To learn about deconvolutions, variable sharing, trainable variables, and generative adversarial models.

Deliverable:

For this lab, you will need to implement a generative adversarial network (GAN). Specifically, we will be using the technique outlined in the paper Improved Training of Wasserstein GANs.

You should turn in an iPython notebook that shows a two plots. The first plot should be random samples from the final generator. The second should show interpolation between two faces by interpolating in z space.

You must also turn in your code, but your code does not need to be in a notebook, if it's easier to turn it in separately (but please zip your code and notebook together in a single zip file).

NOTE: this lab is complex.

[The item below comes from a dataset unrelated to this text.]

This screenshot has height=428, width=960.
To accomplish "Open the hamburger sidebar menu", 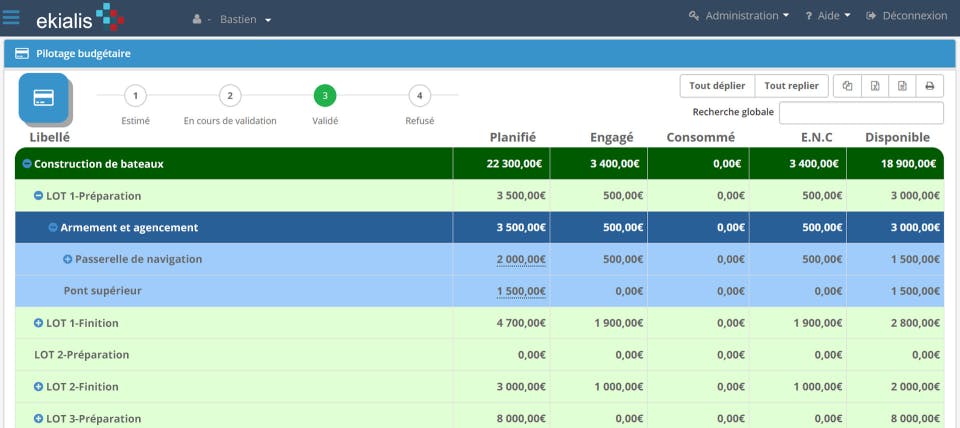I will pos(12,17).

Please read through the entire spec before diving in.

Grading standards:

Your code/image will be graded on the following:

20% Correct implementation of discriminator
20% Correct implementation of generator
50% Correct implementation of training algorithm
10% Tidy and legible final image

Dataset:

The dataset you will be using is the "celebA" dataset, a set of 202,599 face images of celebrities. Each image is 178×218. You should download the “aligned and cropped” version of the dataset. Here is a direct download link (1.4G), and here is additional information about the dataset.

Description:

This lab will help you develop several new tensorflow skills, as well as understand some best practices needed for building large models. In addition, we'll be able to create networks that generate neat images!

Part 0: Implement a generator network

One of the advantages of the “Improved WGAN Training” algorithm is that many different kinds of topologies can be used. For this lab, I recommend one of three options:

The DCGAN architecture, see Fig. 1.
A ResNet.

Our reference implementation used 5 layers:

A fully connected layer
4 convolution transposed layers, followed by a relu and batch norm layers (except for the final layer)
A final tanH nonlinearity

Part 1: Implement a discriminator network

Again, you are encouraged to use either a DCGAN-like architecture, or a ResNet.

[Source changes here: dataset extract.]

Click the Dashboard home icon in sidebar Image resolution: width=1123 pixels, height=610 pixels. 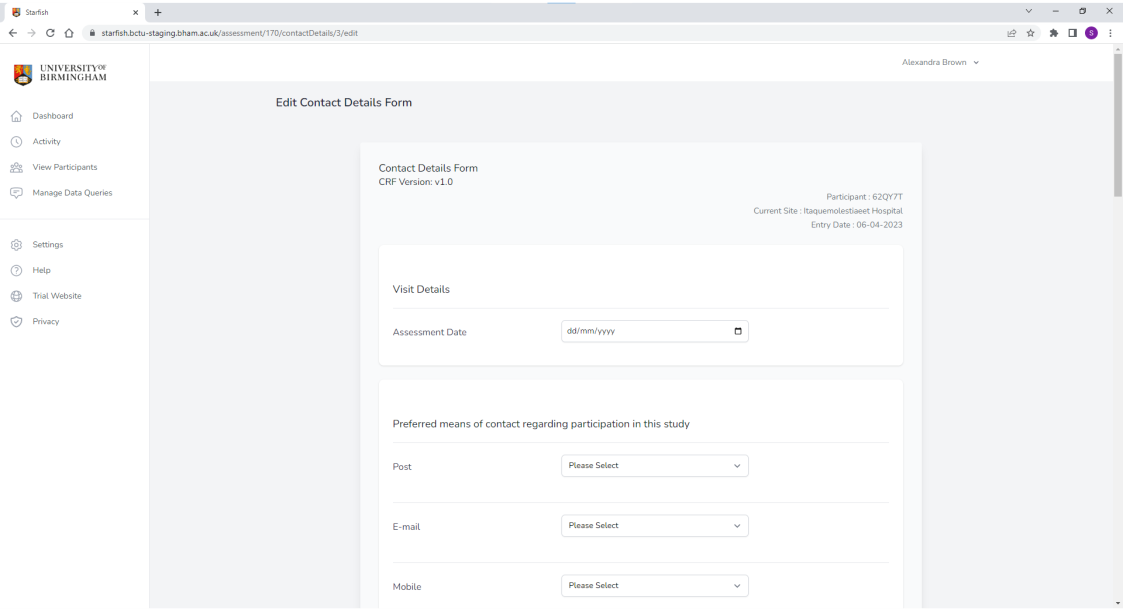(16, 116)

Our reference implementation used 4 convolution layers, each followed by a leaky relu (leak 0.2) and batch norm layer, with a sigmoid as the final nonlinearity.

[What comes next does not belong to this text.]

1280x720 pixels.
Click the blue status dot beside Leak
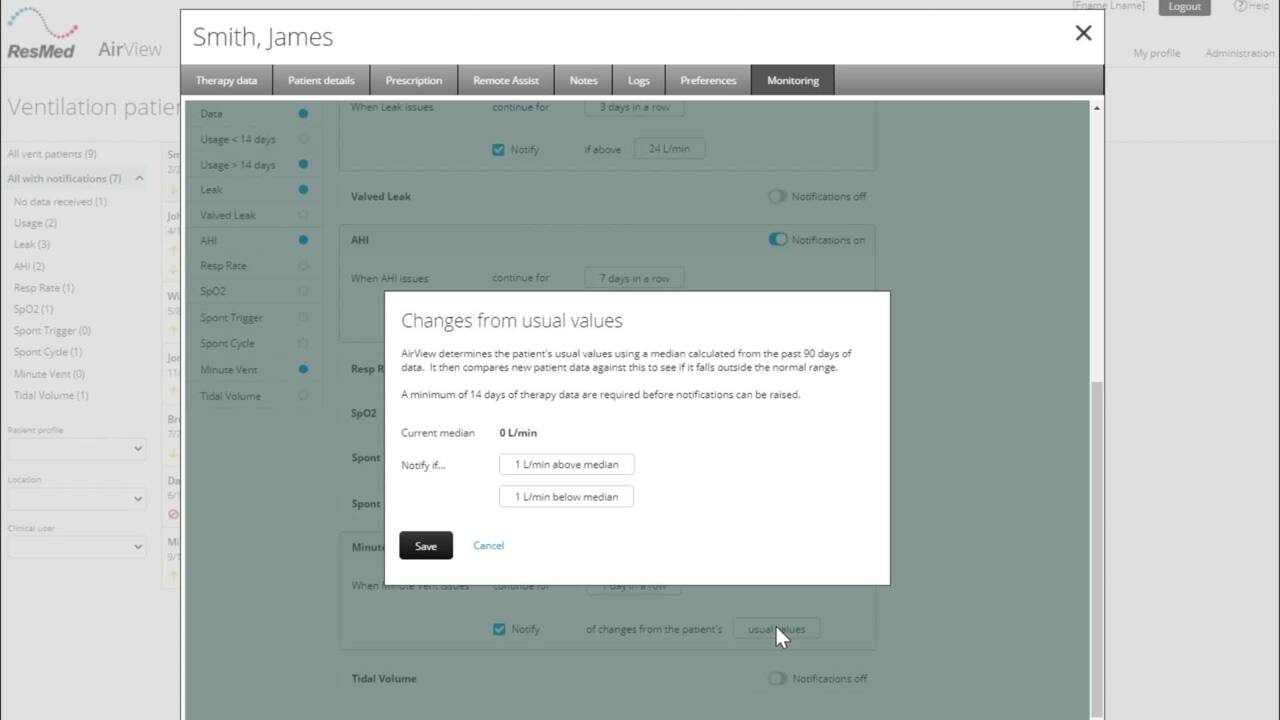pos(303,190)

Part 2: Implement the Improved Wasserstein GAN training algorithm

Gradients:

tf.gradients

Reuse of variables

scope.reuse_variables

Trainable variables

Two Adam optimizers

Part 3: Generating the final face images

Your final deliverable is two images. The first should be a set of randomly generated faces. This is as simple as generating random z variables, and then running them through your discriminator.

For the second image, you must pick two random z values, then linearly interpolate between them (using about 8-10 steps). Plot the face corresponding to each interpolated z value.

See the beginning of this lab spec for examples of both images.

Hints and implementation notes:

The reference implementation was trained for 8 hours on a GTX 1070. It ran for 25 epochs (ie, scan through all 200,000 images), with batches of size 64 (3125 batches / epoch).